Meet Artist Residents
2015 - 2016
alef-diaz.com

Alejandro Figueredo Diaz-Perera is an emerging artist from Havana, Cuba. Working across the mediums of video, photography, painting, installation and text, Diaz-Perera presents metaphors to illustrate how relationships are established among social individuals. Through his practice, he seeks to make connections between the quotidian and the universal. Recent exhibitions include the Rapid Pulse Performance Art Festival at Defibrillator Gallery, Chicago; solo exhibition at Garcia Squared Contemporary, Kansas City; solo exhibition at the Chicago Artists Coalition; collaborative action at Aspect/Ratio, Chicago; group exhibition at Freeark Gallery, Riverside, IL; collaborative exhibiton at the SUB-MISSION, Chicago; and participation in festivals and exhibitions in Cuba including the International Festival of Video Art, the 10th and 11th Havana Biennials, and group gallery exhibitions. Learn more about Alejandro Figueredo Diaz-Perera’s solo BOLT exhibition A Home Coming (revisited).

2015 - 2016
aminaross.com

An undisciplined creator. Amina Ross creates boundary-crossing works that embrace embodiment, imaging technologies, intimacy and collectivity in physical and digital spaces. Amina has exhibited work, spoken on panels and taught workshops at venues throughout the United States. Amina's intention within a media-centering practice is to engage sensuality and sense-perception as modes of reclaiming the body. Amina is currently a 2018-2019 Artist-in-Residence at Arts & Public Life and the Center for the Study of Race, Politics, and Culture at the University of Chicago. As an educator Amina is currently an adjunct lecturer in the Contemporary Practices department at the School of the Art Institute of Chicago and Co-lead artist of Teen Creative Agency at the Museum of Contemporary Art. As a curator and cultural organizer Amina is curator of ECLIPSING, a multi-media festival celebrating darkness.

2015 - 2016
davidalekhuogie.com/

 David Alekhuogie (b. 1986, Los Angeles, CA) attended the University of California at Berkley where he received a Bachelor of Arts in Sociology and minored in ethnomusicology before his transition to art-making. Alekhuogie began making photographs while working for various music publications, such as The Source, Complex, and The Fader. He has also photographed production materials for record labels, including Warp and Stones Throw. Alekhuogie received a BFA from the School of the Art Institute of Chicago with a focus in Photography in 2013 and received his MFA from Yale University in 2015.  Alekhuogie’s multi-disciplinary practice is centered on photography and investigates memory, technology, media, and power. Learn more about David Alekhuogie’s solo BOLT exhibition A Thin Blue Line.

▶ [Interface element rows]
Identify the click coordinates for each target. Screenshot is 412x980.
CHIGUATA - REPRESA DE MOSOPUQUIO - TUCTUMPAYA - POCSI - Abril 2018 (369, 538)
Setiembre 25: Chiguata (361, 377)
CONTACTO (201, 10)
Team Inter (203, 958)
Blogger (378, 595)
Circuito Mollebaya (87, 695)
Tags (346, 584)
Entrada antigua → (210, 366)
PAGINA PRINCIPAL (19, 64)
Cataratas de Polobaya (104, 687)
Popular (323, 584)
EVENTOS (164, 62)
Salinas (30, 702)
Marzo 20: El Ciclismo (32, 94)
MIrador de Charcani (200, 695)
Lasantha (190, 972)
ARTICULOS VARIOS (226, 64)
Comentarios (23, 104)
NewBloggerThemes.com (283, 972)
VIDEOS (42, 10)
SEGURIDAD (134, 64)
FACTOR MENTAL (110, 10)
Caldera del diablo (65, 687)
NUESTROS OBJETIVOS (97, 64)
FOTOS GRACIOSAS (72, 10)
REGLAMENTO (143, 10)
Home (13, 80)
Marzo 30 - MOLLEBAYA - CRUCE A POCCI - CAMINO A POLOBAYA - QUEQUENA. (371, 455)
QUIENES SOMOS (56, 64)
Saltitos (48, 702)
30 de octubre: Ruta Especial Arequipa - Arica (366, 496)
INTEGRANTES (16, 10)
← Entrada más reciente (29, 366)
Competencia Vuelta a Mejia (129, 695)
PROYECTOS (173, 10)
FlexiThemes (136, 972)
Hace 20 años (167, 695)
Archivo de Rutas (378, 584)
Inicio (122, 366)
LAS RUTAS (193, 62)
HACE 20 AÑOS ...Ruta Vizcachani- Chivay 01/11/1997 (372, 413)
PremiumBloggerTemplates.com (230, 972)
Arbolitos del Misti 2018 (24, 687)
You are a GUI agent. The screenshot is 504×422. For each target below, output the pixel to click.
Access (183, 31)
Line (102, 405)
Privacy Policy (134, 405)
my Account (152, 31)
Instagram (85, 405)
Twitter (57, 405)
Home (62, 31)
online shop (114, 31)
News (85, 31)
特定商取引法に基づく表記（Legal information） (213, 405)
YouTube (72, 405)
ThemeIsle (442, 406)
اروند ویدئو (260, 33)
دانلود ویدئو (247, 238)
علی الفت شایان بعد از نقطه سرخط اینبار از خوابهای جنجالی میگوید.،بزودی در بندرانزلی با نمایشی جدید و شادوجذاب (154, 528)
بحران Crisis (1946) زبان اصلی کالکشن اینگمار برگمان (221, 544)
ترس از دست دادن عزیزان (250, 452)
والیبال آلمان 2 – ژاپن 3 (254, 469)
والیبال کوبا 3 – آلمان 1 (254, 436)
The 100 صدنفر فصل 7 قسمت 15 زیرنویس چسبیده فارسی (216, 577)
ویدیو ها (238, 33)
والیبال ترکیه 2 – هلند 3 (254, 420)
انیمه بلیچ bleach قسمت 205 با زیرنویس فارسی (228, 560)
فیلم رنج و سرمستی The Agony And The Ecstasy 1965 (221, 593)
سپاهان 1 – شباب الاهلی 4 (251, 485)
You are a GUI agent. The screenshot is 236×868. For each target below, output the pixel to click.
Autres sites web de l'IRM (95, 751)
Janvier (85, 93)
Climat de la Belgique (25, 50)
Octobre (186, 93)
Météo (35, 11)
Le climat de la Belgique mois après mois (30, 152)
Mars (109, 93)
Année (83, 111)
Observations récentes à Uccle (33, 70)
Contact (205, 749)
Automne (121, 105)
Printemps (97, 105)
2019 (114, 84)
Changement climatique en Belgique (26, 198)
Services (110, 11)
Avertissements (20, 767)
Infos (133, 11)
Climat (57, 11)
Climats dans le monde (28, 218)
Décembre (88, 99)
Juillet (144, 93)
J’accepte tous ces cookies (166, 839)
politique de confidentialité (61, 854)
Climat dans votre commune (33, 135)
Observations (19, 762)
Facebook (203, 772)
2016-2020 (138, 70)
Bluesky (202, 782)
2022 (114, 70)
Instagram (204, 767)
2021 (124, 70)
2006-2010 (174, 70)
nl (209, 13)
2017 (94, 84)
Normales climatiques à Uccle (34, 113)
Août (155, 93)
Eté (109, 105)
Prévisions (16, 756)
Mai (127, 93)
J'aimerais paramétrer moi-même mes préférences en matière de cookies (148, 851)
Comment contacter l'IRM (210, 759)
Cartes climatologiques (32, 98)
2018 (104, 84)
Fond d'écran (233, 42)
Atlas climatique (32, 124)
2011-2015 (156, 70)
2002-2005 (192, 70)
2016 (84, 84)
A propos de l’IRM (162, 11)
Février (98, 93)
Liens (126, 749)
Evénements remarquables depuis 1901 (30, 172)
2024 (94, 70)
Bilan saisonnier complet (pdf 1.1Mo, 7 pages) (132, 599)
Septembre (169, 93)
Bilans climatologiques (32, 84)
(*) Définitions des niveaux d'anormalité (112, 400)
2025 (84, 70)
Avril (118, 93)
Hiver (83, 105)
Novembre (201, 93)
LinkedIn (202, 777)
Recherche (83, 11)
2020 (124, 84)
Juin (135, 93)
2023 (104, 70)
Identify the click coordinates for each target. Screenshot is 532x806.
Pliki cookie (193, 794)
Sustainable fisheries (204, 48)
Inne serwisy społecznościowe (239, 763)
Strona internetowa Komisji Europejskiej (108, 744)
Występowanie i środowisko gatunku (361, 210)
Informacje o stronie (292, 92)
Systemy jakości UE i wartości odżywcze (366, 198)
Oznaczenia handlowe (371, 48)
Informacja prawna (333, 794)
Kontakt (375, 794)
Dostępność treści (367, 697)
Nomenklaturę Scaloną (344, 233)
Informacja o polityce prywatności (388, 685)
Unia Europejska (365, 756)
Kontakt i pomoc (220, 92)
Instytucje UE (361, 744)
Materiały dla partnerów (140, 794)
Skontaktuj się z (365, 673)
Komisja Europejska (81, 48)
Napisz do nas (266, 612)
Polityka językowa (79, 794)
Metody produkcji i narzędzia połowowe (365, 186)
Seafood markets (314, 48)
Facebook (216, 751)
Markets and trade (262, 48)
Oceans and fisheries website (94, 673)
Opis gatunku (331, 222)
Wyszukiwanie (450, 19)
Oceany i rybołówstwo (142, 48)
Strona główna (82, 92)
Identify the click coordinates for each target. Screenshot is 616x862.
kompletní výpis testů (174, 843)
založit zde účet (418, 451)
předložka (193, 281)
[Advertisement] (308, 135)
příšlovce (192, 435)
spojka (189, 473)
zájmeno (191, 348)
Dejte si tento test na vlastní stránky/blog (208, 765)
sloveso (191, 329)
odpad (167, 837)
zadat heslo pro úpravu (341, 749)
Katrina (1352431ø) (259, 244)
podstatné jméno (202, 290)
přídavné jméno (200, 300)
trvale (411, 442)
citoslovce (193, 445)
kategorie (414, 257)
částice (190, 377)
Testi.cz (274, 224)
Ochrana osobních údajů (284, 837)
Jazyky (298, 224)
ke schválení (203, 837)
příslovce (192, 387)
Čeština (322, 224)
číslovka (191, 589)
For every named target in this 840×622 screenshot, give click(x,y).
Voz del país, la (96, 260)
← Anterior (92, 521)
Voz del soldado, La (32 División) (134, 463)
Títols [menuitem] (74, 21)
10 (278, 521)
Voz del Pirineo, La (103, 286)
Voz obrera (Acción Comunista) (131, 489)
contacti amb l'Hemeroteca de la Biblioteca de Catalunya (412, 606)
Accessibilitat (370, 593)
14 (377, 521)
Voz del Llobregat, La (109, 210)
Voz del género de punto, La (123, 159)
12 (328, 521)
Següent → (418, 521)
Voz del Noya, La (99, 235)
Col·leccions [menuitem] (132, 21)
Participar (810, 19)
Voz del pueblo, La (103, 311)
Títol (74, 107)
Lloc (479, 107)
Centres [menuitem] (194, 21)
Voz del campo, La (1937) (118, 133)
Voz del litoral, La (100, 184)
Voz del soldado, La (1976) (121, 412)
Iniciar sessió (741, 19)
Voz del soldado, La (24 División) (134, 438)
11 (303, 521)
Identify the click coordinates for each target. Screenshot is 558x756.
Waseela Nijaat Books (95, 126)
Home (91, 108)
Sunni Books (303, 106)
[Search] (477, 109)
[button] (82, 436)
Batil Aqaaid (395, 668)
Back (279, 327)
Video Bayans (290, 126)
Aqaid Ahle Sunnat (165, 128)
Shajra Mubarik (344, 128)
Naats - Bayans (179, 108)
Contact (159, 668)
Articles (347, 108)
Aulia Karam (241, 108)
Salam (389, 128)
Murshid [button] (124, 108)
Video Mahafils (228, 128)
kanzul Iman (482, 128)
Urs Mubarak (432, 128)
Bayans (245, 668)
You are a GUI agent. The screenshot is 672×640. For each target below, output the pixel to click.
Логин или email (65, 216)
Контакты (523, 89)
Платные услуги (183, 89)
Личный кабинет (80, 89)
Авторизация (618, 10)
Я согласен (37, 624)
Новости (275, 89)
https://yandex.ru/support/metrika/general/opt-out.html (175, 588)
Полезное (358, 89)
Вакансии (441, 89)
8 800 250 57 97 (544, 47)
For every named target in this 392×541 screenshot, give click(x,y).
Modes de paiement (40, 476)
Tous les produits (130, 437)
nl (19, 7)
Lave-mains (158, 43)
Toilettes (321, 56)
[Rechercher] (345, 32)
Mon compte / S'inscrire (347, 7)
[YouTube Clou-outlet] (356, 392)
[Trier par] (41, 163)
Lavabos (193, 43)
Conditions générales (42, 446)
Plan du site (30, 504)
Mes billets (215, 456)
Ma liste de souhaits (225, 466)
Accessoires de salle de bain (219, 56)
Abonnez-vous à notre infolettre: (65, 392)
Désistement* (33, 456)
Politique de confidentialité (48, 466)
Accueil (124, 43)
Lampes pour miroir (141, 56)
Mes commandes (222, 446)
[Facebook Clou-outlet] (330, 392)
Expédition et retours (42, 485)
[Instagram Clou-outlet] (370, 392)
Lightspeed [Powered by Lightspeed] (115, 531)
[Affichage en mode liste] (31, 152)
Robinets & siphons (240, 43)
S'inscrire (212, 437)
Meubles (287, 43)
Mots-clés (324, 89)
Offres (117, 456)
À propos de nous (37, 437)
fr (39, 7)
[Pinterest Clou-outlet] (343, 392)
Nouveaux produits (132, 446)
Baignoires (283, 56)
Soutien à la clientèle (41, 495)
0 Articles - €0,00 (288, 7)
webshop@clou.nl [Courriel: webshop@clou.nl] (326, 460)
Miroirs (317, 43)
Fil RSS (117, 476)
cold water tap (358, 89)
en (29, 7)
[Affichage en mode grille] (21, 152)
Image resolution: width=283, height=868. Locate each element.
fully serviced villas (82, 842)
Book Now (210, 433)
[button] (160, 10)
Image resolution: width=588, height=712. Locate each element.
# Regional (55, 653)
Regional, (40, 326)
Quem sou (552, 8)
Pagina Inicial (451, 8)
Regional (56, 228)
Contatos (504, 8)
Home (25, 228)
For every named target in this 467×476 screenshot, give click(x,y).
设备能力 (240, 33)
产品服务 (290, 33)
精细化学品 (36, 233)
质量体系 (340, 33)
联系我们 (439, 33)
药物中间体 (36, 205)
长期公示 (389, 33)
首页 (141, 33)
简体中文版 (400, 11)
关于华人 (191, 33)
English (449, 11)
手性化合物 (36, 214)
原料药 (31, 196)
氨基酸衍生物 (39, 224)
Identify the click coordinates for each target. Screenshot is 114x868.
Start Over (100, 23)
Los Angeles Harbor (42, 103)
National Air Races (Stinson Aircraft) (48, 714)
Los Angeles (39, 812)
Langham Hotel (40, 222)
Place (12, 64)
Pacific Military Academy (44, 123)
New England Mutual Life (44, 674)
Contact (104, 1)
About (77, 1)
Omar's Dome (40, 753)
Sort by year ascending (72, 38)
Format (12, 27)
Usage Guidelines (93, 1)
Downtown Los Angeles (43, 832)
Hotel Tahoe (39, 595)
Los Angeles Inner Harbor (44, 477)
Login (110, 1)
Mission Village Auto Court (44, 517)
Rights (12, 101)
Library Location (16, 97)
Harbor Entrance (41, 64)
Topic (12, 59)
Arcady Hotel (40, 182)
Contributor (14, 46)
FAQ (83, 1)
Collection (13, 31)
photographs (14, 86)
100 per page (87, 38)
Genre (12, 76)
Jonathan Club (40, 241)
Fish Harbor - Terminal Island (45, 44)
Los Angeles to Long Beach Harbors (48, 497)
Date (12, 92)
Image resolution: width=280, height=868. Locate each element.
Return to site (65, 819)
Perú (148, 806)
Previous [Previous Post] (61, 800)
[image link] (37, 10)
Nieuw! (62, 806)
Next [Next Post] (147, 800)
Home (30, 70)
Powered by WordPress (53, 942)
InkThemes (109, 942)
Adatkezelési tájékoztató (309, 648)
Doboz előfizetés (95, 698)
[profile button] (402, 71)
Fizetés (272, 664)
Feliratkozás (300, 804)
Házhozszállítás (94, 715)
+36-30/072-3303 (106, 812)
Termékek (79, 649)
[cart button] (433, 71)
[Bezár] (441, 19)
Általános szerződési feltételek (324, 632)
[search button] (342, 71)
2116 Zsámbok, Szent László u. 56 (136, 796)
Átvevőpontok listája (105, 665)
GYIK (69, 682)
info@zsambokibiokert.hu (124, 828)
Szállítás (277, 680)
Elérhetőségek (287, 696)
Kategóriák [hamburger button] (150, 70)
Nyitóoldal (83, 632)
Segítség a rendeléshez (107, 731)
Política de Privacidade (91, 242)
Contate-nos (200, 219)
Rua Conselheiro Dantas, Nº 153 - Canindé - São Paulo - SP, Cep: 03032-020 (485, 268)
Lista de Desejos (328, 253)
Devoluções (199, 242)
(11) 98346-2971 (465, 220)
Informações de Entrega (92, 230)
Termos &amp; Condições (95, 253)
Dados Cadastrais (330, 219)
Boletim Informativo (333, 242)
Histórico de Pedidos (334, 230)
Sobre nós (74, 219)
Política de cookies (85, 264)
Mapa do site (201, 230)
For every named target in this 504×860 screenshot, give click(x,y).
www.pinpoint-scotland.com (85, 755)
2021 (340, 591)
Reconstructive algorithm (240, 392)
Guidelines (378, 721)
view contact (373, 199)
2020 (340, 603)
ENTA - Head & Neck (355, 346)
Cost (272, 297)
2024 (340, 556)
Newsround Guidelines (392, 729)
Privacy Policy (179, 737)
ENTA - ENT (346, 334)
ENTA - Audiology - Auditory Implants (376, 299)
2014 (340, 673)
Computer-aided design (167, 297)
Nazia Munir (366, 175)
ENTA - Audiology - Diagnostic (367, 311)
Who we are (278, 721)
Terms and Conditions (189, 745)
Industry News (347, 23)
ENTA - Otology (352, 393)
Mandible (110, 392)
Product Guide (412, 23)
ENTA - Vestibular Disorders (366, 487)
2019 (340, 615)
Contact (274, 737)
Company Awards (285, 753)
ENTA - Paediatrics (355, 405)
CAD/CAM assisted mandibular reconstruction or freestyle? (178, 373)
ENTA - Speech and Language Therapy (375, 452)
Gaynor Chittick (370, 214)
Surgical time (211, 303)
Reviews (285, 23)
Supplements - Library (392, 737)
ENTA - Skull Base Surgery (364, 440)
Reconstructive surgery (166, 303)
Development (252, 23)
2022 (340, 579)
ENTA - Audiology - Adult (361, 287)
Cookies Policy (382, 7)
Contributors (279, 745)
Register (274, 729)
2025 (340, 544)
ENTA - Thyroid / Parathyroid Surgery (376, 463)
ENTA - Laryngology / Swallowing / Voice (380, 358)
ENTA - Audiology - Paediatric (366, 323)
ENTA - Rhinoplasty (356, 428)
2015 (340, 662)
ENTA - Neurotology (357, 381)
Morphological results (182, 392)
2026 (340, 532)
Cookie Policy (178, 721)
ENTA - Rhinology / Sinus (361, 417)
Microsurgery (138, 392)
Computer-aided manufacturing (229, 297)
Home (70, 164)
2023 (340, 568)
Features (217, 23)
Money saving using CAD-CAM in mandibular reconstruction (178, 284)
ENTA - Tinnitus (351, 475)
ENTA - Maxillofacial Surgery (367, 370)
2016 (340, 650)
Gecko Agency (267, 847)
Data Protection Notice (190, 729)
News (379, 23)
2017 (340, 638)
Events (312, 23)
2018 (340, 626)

▶ [Problems]
1 – According to the artist residents passage, from which university did David Alekhuogie receive his MFA?
2 – Resume the artist residents passage after its final sentence.
The rows were taken from a separate source.

▶ [Outputs]
1 – Yale University, in 2015.

2 –
 David Bodhi Boylan’s work in wood sculpture aims to freeze moments of material transience and imperfection, and elevate them to significant subjects of artistic intervention. He holds an MFA from the University of Illinois Chicago and a BFA from the School of the Museum of Fine Arts Boston. In 2014 he was the recipient of the Traveling Fellowship, presented by the Museum of Fine Arts in Boston. He has exhibited his work in group and solo exhibitions in Chicago, New York, Boston, and Cleveland. He lives and works in Chicago.

2015 - 2016
irisbernblum.com

  Iris Bernblum is a multi-media artist. She explores ideas around tension and release, power and play, fantasy and escape using a range of media, including writing, video, photography, and sculpture. She is interested in the boundaries between the normal and abnormal, and the possibilities of quiet subversion. Bernblum has shown at Artist’s Space and The Elizabeth Foundation in New York, The Contemporary Arts Center in Cincinnati, Ohio, and The Brooklyn International Film Festival, among others. She received her MFA from Columbia University in New York and her BFA from the School of the Art Institute of Chicago. Learn more about Iris Bernblum’s solo BOLT exhibition Today is a New Day.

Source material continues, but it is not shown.